I assume Angela K is talking about this post, where Bad Science poster [insignificant] responds over there to several quotes from here:
http://badscience.net/forum/viewtopic.php?f=3&t=15693&start=4575#p345707
OK fair enough, but does not really address Mark's concern about the scientific validity (and questionable history) of "somatisation disorder" and related concepts pushed upon ME/CFS patients. Notions relating to placebo effect, psychosomatic, somatisation disorder, somatoform disorders etc, have commonly been used as a "god of the gaps" in medicine. What patients want is precision rather than ambiguity.
It seems to me Angela K responded to what was first going on at the Bad Science forums. I could be wrong but I do not really want to plough through the hundreds of posts that existed before the 23rd April 2010.
I do not know why Angela K's comments are interpreted as conflating the placebo effect with "the whole somatisation disorder thing". She does not mention "somatisation disorder" at all, at least in anything quoted by [insignificant]. If anything she mentions "psychosomatic" as an example of a "mere claim", like "placebo effect". It was Mark's quote which mentions somatisation disorder, but [insignificant] should be aware of this because they labelled Mark's post about somatisation disorder as "Mark/moderator from over there wrote:".
Then there is a reply to [insignificant]'s post from [Eleanor C]:
http://badscience.net/forum/viewtopic.php?f=3&t=15693&start=4575#p345714
Where does Angela K even remotely indicate that placebo = no treatment?
-
We have noticed a trend among some skeptics of putting much time and energy into criticising CAM but not mind-body ideology. Angela K used the placebo effect as an example of something Ben Goldacre believes in the face of good evidence to the contrary. I presented the 2010 Cochrane systematic review on the placebo effect as a brief reality check for anyone who boasts about the wonders of the placebo effect, but I also used the qualifying phrase "at risk of over-simplifying the debate" because the issue is rather involved. I certainly do not reject the equivalent of a mind-body connection, but there is just so much psychobabble and neurobabble and endobabble surrounding it that we cannot take at face value.
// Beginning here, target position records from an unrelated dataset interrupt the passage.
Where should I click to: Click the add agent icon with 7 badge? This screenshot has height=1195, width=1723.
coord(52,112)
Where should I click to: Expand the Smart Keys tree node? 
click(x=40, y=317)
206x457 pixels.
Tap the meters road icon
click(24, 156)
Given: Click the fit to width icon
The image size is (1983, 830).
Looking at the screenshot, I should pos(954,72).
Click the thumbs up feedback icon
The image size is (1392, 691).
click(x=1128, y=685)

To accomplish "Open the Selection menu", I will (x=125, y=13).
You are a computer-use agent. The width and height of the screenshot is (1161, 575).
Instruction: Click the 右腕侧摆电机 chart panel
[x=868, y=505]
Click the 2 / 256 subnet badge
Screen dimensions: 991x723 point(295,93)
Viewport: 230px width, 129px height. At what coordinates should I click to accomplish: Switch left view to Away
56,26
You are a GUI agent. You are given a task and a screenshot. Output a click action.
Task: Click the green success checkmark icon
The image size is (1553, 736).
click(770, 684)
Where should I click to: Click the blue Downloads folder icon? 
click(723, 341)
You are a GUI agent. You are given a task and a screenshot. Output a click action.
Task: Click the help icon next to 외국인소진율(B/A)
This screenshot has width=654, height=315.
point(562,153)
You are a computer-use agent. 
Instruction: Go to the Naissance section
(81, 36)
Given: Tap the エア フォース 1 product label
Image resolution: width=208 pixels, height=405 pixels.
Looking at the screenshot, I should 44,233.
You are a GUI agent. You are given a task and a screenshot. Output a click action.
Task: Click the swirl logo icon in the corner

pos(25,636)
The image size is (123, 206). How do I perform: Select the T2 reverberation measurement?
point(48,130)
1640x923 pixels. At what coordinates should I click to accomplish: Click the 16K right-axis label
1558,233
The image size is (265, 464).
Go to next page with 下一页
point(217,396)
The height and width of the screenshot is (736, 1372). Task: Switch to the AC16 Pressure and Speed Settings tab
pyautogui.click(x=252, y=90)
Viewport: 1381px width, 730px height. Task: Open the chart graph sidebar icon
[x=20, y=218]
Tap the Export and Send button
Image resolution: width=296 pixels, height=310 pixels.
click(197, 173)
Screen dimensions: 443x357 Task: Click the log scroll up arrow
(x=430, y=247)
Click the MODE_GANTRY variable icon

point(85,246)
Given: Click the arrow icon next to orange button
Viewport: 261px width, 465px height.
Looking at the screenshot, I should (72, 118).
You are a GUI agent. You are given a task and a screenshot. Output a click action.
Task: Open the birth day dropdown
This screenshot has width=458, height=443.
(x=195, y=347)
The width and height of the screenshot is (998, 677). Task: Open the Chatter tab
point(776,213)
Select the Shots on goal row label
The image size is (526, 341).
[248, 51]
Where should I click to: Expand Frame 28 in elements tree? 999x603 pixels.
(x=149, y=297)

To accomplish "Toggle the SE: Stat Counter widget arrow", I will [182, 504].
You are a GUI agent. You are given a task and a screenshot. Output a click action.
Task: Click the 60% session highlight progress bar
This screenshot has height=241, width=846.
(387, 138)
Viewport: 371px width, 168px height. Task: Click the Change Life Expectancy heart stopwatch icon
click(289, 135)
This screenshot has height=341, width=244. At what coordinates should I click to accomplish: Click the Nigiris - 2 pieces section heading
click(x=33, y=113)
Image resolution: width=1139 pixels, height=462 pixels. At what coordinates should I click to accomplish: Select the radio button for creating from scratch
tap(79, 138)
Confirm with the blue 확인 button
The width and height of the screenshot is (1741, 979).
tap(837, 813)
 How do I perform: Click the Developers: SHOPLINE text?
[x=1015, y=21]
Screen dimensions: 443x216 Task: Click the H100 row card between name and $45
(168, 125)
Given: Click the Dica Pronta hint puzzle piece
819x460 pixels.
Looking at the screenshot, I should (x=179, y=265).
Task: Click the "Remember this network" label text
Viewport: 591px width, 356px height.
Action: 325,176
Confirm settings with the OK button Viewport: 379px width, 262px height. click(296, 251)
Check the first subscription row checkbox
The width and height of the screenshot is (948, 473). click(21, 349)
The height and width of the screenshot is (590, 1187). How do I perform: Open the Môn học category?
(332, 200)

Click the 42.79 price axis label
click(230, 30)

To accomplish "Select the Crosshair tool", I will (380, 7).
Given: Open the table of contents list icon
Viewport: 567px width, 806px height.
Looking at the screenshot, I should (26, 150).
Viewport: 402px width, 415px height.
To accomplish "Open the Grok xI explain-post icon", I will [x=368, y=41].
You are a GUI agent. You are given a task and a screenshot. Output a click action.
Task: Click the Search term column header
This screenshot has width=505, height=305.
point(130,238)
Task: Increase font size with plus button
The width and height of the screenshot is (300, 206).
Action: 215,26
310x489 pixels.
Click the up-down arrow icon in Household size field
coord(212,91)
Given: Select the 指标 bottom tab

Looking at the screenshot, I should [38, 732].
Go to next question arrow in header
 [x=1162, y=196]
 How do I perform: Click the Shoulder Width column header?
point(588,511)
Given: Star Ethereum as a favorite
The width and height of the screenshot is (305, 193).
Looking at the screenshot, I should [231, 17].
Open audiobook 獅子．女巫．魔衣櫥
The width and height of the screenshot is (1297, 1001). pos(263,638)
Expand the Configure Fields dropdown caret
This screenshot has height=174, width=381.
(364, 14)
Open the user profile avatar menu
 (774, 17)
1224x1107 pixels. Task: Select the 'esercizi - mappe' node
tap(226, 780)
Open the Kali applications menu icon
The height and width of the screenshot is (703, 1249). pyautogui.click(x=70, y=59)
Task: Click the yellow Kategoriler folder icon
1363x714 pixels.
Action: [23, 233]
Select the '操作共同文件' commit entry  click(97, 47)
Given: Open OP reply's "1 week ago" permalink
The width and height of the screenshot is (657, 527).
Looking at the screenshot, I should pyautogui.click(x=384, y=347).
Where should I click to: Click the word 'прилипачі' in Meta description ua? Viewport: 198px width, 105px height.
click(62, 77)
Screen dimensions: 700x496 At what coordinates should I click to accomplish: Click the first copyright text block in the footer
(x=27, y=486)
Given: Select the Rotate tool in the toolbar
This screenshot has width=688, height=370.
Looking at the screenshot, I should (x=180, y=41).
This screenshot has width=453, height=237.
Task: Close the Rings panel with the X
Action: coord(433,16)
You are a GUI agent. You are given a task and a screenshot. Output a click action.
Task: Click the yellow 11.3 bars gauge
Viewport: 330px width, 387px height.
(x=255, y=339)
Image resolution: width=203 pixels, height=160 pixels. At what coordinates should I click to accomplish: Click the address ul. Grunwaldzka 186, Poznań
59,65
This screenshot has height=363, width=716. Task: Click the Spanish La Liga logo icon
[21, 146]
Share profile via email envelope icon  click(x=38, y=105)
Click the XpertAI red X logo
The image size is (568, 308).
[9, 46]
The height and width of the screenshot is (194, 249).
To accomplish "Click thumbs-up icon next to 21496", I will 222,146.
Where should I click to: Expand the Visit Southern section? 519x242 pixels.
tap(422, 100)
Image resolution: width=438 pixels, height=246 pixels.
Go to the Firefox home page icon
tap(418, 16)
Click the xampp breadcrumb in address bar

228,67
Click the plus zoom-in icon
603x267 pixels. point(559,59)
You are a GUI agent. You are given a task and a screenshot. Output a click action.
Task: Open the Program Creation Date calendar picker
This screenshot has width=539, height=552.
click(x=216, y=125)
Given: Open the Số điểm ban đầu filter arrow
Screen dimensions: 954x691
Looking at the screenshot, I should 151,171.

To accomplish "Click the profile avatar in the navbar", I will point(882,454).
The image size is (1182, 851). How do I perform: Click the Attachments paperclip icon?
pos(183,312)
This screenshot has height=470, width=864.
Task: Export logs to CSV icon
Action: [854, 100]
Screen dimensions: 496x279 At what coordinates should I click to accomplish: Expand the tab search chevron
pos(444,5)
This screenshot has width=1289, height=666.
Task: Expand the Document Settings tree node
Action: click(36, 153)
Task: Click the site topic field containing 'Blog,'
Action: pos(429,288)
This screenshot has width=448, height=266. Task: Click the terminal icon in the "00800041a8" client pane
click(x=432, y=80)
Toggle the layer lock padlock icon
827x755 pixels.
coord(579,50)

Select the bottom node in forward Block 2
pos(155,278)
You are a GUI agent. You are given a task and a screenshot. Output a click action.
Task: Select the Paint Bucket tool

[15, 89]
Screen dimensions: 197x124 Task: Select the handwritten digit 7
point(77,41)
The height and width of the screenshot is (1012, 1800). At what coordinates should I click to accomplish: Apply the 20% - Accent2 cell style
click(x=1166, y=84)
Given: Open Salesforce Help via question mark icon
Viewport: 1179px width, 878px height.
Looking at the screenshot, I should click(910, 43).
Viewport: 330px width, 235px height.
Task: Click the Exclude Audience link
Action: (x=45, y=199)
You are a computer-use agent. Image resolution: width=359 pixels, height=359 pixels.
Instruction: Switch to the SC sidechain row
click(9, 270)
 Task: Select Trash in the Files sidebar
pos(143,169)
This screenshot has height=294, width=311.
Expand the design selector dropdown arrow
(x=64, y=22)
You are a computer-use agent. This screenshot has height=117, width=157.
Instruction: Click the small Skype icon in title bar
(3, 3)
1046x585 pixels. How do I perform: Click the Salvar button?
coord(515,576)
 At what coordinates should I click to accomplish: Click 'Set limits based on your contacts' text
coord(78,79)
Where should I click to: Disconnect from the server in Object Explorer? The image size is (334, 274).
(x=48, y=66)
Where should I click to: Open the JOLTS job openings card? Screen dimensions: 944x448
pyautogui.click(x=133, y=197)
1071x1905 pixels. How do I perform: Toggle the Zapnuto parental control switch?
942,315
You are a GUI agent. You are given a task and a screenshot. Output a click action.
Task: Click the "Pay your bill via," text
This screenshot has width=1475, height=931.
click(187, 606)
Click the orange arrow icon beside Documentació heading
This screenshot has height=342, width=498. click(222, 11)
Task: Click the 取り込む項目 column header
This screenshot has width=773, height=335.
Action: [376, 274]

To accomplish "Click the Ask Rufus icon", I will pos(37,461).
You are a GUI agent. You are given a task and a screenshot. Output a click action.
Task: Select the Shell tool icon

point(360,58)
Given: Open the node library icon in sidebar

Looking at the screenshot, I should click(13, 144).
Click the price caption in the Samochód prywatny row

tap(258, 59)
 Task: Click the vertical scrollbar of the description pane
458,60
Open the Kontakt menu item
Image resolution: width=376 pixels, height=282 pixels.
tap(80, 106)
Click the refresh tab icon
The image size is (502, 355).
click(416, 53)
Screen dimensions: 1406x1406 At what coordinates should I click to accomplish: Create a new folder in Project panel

[mjrobbins] says he is an "equal opportunity sceptic". To those here that do not know what this is, it means he applies critical reasoning to all subjects with equal fairness. ME/CFS communities want the psychiatric literature and biopsychosocial articles to be subject to the same level of skepticism imposed upon CAM and biomedical literature. Perhaps something similar could be said for the authors behind the literature?